PASSAGE ->
--------------------
But not Koch, who’s been one of the most visible names in minimal house for years, often found at the understated spree-side spot Club der Visionäre. In late March, as the world shut down, he flew home to Berlin on a packed, last-minute Lufthansa flight from Canada, where he was holidaying with his Canadian wife and their toddler. Upon landing in Berlin, he pivoted to a plan he’d been considering for a while: online classes for upcoming electronic music producers. He teased the idea to his 18,000 Facebook followers, probing them for interest and potential prices. The response was overwhelming. He soon built a website and developed a course outline, eventually hosting his first private lesson on April 1. The quick turnaround was remarkable, as Koch went from jobless to the founder of an exciting new business in less than two weeks.

“I lost a bunch of money,” Koch says, recalling the first wave of cancellations over Facetime from his Kreuzberg studio. “But my brain was firing. I thought, ’Why don’t I completely shift gears?’” 

It was the right decision for the cheerful Koch, who speaks English with a Canadian twang and a grin. The classes, in addition to a slice of the Corona cash offered to freelancers and self-employed people, have given Koch a full income, leaving him no worse off financially than when he was DJing. It also gives students across the world access to the mind of a seasoned music professional, someone who’s earned a living from making tunes and DJ’ing in nightclubs for around a decade. That’s harder to find than you might think – the teachers at more established music schools rarely have Koch’s industry experience.  

“Over the years, a lot of people emailed me asking for feedback on their tracks,” he says. “I saw this opportunity. I think it’s important that some of us do that kind of work. Why not? Should I sit at home and spread conspiracy theories? No. I should do something for the community.”

Should I sit at home and spread conspiracy theories? No. I should do something for the community.
--------------------
EXERCISES ->
(a) According to the article about Koch, on what date did he host his first private lesson?
(b) Please carry on the article about Koch from its final line.
--------------------
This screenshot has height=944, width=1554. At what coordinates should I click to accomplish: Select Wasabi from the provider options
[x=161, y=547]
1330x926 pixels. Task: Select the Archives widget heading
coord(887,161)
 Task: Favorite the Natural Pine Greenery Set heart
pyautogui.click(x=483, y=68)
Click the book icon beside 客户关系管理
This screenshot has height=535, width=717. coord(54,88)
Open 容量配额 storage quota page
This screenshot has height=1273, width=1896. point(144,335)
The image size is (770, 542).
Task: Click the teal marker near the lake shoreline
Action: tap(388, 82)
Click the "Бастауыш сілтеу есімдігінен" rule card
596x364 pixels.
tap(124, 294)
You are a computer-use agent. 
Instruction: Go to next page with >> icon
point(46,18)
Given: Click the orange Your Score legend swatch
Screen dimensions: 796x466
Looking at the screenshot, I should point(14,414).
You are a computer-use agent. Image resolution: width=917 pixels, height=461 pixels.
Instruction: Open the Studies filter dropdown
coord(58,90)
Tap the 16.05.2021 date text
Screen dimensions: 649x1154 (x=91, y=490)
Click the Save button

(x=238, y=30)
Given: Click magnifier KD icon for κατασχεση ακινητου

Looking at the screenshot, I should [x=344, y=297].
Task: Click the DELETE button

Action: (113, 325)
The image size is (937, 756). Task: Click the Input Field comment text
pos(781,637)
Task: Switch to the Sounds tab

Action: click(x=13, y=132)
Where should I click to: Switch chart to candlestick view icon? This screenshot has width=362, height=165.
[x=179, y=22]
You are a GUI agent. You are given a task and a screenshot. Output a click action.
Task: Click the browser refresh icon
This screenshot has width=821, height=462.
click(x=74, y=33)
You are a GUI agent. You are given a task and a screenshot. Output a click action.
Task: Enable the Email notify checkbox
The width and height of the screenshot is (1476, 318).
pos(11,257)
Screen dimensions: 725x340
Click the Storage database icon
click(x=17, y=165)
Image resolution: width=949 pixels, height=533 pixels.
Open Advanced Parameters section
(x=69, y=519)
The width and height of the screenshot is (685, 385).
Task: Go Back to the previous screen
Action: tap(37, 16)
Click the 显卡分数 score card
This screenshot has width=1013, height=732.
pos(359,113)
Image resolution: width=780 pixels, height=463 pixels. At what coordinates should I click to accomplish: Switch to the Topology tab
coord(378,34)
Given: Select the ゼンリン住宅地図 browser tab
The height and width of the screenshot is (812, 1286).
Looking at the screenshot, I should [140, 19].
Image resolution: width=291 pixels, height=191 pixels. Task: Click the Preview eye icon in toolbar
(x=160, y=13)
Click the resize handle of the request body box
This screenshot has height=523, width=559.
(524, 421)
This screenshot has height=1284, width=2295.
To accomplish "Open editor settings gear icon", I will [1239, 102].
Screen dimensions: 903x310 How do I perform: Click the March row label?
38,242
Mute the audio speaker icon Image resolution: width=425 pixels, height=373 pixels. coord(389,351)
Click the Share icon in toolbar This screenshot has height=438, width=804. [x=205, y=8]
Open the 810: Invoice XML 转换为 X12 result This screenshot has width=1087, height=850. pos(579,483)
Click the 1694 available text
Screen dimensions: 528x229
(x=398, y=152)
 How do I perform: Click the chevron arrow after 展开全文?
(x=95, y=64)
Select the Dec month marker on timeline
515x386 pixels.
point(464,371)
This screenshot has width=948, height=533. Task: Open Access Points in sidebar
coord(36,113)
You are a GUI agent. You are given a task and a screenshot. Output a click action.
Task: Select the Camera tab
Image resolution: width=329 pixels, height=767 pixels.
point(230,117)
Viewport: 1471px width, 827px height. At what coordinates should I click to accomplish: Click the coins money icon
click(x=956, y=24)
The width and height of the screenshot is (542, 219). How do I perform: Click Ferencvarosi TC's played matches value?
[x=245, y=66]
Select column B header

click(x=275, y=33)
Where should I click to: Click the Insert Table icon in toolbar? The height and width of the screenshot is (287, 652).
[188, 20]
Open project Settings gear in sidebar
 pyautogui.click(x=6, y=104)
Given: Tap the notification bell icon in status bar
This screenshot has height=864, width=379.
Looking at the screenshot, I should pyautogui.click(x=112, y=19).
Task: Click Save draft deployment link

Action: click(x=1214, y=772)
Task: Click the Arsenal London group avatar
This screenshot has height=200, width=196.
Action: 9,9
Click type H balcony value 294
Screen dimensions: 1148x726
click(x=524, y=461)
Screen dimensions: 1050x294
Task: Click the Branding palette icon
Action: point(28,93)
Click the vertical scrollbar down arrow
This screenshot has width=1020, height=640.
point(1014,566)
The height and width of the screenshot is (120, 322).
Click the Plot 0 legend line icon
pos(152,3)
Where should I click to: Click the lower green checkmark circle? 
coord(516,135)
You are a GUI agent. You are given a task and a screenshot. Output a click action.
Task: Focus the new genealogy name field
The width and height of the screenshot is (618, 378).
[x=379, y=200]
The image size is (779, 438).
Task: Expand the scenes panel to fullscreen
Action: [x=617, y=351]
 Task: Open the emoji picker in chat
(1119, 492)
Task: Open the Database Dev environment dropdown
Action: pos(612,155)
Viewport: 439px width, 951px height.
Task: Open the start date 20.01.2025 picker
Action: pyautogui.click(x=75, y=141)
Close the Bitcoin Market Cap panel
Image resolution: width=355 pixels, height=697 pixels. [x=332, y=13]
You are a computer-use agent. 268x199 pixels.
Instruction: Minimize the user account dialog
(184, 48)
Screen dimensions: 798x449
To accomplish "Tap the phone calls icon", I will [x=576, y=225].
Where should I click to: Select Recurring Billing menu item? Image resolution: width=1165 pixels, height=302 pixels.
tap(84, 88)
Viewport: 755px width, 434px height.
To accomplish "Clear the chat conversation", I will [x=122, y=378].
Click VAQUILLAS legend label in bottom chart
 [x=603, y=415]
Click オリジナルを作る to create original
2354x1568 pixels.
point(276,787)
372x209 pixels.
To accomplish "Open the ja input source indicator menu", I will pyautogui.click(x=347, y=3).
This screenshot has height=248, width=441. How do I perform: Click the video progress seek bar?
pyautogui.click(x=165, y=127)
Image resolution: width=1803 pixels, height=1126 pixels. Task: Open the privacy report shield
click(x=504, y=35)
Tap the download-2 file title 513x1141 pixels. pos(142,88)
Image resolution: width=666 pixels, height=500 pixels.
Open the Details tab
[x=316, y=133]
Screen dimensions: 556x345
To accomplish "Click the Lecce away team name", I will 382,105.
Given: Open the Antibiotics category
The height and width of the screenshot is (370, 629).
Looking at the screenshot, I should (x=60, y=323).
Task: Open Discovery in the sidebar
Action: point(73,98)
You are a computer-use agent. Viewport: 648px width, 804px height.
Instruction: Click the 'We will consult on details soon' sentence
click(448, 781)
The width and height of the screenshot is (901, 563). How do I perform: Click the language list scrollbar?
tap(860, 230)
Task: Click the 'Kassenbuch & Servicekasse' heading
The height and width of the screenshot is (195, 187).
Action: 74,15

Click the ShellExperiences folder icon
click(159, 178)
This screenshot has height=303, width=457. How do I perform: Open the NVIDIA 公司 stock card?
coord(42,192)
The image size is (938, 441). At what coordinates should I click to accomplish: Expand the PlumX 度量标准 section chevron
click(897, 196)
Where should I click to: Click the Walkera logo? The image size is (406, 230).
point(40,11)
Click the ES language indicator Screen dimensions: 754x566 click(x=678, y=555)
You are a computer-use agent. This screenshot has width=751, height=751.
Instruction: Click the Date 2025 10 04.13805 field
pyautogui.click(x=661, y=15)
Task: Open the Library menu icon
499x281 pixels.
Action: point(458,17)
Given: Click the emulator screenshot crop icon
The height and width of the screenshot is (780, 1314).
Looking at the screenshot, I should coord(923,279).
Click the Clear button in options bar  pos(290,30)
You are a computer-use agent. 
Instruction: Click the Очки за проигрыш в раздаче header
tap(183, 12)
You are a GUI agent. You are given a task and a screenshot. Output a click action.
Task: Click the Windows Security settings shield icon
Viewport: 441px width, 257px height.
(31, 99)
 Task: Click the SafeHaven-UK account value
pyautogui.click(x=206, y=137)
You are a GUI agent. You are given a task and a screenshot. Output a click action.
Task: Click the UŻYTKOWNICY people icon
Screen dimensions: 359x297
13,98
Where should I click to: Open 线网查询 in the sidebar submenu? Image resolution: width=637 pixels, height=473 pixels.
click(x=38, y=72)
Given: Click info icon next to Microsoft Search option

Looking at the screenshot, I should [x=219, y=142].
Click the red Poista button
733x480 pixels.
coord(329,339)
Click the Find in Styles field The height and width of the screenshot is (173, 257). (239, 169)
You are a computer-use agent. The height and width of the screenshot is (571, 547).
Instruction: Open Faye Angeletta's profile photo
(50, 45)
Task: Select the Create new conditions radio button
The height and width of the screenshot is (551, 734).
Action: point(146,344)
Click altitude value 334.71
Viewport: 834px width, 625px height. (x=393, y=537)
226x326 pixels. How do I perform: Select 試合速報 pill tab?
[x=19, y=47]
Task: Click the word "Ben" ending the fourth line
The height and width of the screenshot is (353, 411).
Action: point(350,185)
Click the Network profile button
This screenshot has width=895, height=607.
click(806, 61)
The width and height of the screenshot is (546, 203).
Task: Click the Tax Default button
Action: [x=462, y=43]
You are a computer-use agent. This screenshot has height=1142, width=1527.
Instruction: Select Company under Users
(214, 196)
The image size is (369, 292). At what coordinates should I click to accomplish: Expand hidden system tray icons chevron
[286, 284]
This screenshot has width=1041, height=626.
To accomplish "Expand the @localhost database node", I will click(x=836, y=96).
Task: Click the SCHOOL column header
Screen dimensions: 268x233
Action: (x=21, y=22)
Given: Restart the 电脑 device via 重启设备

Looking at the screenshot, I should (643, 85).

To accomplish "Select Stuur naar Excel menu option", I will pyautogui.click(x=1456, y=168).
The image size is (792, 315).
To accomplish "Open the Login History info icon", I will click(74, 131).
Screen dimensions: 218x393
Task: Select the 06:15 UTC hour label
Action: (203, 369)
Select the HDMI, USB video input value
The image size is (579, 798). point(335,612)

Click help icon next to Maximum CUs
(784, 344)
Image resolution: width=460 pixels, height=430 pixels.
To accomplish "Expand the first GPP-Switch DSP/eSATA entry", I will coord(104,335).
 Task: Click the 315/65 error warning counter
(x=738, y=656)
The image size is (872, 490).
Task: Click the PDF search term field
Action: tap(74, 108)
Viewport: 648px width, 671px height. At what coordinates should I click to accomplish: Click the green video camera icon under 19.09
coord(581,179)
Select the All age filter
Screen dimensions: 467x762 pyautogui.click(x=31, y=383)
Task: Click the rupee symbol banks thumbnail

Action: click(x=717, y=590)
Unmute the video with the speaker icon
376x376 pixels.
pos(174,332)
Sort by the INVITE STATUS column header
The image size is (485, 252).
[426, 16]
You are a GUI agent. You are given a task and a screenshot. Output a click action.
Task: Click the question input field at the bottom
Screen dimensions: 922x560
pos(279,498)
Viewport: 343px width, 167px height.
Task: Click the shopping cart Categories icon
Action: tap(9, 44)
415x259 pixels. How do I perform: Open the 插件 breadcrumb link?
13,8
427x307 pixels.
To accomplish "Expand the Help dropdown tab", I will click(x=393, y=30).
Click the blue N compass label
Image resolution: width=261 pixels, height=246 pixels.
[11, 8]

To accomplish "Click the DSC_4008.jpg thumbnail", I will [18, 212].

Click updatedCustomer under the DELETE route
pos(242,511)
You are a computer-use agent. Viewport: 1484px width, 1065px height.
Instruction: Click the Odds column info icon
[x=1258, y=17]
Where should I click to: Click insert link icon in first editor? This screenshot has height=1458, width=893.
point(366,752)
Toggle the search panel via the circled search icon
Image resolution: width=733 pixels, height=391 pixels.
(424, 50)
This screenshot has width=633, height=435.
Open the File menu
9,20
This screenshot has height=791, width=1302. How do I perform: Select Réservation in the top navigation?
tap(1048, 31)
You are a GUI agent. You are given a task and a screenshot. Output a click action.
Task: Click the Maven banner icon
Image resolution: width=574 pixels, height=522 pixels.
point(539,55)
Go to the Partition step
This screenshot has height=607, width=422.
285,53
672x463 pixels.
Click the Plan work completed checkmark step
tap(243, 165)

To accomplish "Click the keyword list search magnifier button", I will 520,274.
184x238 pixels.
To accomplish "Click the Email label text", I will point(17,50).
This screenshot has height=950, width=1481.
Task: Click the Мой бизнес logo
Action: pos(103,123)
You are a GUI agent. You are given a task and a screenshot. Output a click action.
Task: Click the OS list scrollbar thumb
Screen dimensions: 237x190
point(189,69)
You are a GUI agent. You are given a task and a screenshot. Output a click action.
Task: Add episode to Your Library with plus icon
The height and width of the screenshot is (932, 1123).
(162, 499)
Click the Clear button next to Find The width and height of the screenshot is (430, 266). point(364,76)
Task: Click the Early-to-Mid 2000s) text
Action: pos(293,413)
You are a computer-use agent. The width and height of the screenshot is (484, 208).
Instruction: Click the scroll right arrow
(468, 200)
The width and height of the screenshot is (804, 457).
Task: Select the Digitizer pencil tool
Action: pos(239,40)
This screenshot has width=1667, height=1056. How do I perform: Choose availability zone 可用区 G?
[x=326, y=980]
--------------------
ANSWERS FOR THIS EXERCISE ->
(a) April 1

(b)
Koch teaches three 90-minute classes over Zoom per day, three times a week. Private lessons (€80), booked through Koch’s website, are the most popular, giving students valuable one-on-one time. “People can send me their projects and we talk about them,” Koch says. “They can choose what to work on.”

Then there are group lessons (€30) with space for up to 15 students. They’re often purchased in packs of three, allowing students to get a broad overview of the creative process over several lessons, which can reach from setting up a studio to putting the finishing touches on a track. Students stretch from Sydney to South America, and most were already fans of Koch’s work. He soon plans to invite guest teachers to share their wisdom, with the top-tier DJ Seth Troxler among the names confirmed.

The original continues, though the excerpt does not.